Updated on August 22, 2012

It is of no surprise that even the most modern ideas, ideals and inventions have their roots from as far as the ancient times.

The Roman thinkers and philosophers are the people who would form the first legal system, create the its principles and shaped its spirit into something very familiar to today’s legal system.

For the study of law everyone needs a strong background in Latin, which along with the Latin culture are the foundation of nowadays scientific integration. A large portion of the law terminology in the roman as well as the English, German and the Slavic languages comes from more or less from Latin.

In fact, the Latin language started leaving the boundaries of the roman empire, and it is in this time that the Europe was for the first time spiritually connected by a language. It was the language chosen by the scholars and the church in the middle ages.

It is said tat the Roman empire ruled over the world three times, first by the might of its legions, the second with prosperity of its republic, and the latter - the Latin language.

The tree main principles of roman law are:

  1. honeste vivere - live honestly,
  2. alterum non laedere - don’t do harm to others; and
  3. suum cuique tribuere - give a person what’s he has earned.

Out of those came out "bon fides" - the principle of the fair roman citizen: "nemo plus iuris in alium transferre potest quam ipse habet" no one person can give another more right, than he himself possess, this is one of the many roman sayings that are actual to date.

It's an interesting fact that entire Europe and the western world were influenced by the Roman principles and law system.

The immortality of the classical roman legal system is hidden in the clearness of it’s principles and institutes, as well as in it’s logic.

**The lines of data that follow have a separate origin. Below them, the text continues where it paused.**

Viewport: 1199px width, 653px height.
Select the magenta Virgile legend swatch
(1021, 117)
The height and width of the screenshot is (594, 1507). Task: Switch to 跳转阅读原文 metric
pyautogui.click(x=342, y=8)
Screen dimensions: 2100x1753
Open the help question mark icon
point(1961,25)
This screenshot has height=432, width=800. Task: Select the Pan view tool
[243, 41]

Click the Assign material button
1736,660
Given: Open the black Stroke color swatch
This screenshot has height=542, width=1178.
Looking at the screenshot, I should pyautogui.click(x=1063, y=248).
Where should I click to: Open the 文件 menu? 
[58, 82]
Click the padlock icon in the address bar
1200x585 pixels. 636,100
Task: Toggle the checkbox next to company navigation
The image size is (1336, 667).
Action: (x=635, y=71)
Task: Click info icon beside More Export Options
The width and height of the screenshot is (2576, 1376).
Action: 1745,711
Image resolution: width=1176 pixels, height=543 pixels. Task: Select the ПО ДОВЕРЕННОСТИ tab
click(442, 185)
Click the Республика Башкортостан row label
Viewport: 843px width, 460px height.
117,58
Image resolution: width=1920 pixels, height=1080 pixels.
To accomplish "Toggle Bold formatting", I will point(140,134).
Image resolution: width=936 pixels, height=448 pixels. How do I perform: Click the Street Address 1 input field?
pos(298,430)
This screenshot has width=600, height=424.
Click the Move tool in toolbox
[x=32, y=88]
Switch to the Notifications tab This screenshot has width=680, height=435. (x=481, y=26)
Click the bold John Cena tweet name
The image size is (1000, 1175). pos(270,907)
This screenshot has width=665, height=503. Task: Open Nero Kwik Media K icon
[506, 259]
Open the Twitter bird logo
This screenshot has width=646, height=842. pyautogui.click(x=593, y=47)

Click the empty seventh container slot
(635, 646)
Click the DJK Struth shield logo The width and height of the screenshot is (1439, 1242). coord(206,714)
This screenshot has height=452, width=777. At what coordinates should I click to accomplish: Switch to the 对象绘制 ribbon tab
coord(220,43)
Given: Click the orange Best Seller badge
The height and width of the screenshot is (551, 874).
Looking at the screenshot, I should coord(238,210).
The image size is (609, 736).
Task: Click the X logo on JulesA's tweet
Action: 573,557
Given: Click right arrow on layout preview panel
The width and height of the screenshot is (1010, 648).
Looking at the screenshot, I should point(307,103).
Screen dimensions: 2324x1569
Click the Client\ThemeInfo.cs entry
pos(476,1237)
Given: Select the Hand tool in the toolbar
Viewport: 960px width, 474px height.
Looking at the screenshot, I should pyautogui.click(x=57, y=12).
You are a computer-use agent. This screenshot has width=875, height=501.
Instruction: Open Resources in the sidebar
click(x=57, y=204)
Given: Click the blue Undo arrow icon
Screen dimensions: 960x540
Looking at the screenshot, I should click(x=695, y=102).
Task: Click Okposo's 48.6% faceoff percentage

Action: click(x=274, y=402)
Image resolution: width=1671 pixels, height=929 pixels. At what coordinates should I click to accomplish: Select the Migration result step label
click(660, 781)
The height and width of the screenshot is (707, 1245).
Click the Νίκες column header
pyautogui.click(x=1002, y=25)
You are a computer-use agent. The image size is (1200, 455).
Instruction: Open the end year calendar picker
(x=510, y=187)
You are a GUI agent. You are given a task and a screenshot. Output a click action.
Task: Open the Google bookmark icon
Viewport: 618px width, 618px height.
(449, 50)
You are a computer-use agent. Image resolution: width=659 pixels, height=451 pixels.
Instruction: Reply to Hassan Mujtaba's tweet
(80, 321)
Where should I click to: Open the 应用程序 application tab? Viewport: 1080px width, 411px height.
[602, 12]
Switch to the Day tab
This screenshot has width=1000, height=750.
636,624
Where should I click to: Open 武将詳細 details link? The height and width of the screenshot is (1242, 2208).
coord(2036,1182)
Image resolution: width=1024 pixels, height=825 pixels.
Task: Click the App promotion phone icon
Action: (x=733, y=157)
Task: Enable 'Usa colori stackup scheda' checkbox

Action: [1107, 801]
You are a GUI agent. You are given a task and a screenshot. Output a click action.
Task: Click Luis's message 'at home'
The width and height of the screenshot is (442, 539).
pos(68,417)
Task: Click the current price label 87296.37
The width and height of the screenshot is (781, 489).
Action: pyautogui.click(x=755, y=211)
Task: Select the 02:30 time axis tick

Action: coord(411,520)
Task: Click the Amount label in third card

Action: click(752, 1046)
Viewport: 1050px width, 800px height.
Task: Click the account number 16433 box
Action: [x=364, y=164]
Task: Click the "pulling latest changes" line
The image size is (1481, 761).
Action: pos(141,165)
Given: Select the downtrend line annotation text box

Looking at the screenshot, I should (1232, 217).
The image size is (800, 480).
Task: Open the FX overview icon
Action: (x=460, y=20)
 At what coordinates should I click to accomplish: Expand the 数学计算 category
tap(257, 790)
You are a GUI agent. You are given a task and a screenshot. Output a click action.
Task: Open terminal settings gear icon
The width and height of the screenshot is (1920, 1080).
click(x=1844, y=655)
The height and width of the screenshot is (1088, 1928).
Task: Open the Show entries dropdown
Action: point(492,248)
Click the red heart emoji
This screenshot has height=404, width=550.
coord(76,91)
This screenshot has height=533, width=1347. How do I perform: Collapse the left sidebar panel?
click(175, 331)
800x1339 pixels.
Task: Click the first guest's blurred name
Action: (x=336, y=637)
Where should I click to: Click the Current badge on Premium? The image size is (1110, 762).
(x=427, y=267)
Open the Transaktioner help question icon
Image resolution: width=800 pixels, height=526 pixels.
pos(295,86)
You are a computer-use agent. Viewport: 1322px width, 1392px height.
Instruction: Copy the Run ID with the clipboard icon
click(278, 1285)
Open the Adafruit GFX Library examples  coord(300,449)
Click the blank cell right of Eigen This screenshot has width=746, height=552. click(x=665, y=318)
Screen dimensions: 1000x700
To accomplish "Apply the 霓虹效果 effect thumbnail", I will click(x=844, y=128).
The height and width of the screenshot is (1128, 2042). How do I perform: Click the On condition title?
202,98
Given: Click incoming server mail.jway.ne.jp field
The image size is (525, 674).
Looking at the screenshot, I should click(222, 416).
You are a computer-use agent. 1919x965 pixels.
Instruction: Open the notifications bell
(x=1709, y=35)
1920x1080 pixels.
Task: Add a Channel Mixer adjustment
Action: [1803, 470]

In ancient Rome, there was a duality on the matter with law. On one hand it was something, not dependent on the people, separately even and yet it was the one thing that controlled society. It was thought that the law didn’t represent the moral principles, it was somewhat less fair to the people.

Civil and prosecution legal systems foundation also come out of these principles. The first civil courts were established. The competitive character of the system, the immunity of the courts, the prosecution, strength of the verdict, the pleading and many more. As for the prosecution, there was a rule which stated that there can't be a crime and a punishment if they are not viewed in front of the law:

"Nullum crimen, nulla poena sine lege praevia"

This principle we can find today in the codex’s of the modern European countries.